If the prompt is such that the text it generates is statistically-likely to be correct - the language used closely aligns with a medical textbook, diagnostic manual, etc. - it's more likely to generate text based on sources like that.
If it sounds like a tweet, you're more likely to get a shitpost.

V

@inthehands It has no concept of what is correct, real, valuable, or meaningful - only what is statistically likely given a particular prompt.
Which is a problem - because if you ask it a question, you need to know the correct answer, or have the means to verify it.
Because it has no idea what the correct answer is.
If you don't know enough to be able to verify the result, then you can't trust it.

Greg Whitehead

@inthehands I continue to be well-served by treating LLMs as fancy autocomplete and not anthropomorphizing them. I feel like the chat interface is where things went sideways, making it too easy to believe that they "think"

Brian Marick

@inthehands An aside. When people used to ask Dawn wasn’t it hard to treat animals because “they can’t tell you what’s wrong,” she’d answer that they also can’t lie about it. She thought the latter probably outweighed the former.

Greg Lloyd

@troed @inthehands

I see the high end #LLM experience like riding a good horse — exceptionally skilled in horsey things, moving fast, etc — an augmentation tool that’s exceptionally easy to use to augment your own abilities, not an #AI.
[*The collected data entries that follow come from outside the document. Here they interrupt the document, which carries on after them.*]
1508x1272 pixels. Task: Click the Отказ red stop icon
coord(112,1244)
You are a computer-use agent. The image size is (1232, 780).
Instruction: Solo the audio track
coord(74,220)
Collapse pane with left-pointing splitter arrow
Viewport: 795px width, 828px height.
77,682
Ref 🧵https://federate.social/@Roundtrip/115549029949917075

Tropical Chaos

@inthehands chatbots are terrible, period.

Garrett Wollman

@inthehands Worth noting, however, that when the training set captures a lot of outdated or irrelevant information, because the field has advanced rapidly since the model was trained, "typical" can start to diverge again. This can be mitigated if the practitioner knows to consult the latest information (either by reading it or by feeding it to the model as a part of the query) but of course they have to be aware of that. This is I suppose no worse than relying on the practitioner's knowledge.

Garrett Wollman

@inthehands OTOH, as practitioners come to rely on stochastic information retrieval for more and more diagnoses, as it confirms what they already know, it may cause them to assign more weight to the information in the model than is justified, overruling their own second thoughts. ("Computer says...")

mirth@mastodon.sdf.org

@inthehands One of the factors in this mess is the heavily-boosted notion that LLM's contain facts or knowledge. Coincidentally, sort of, but not really. A safer mental model is to think of them as a fuzzy virtual machine of sorts, not unlike a vibe-y JVM but programmed in something dressed as plain language. Garbage-in-garbage-out. Often anything-in-garbage-out.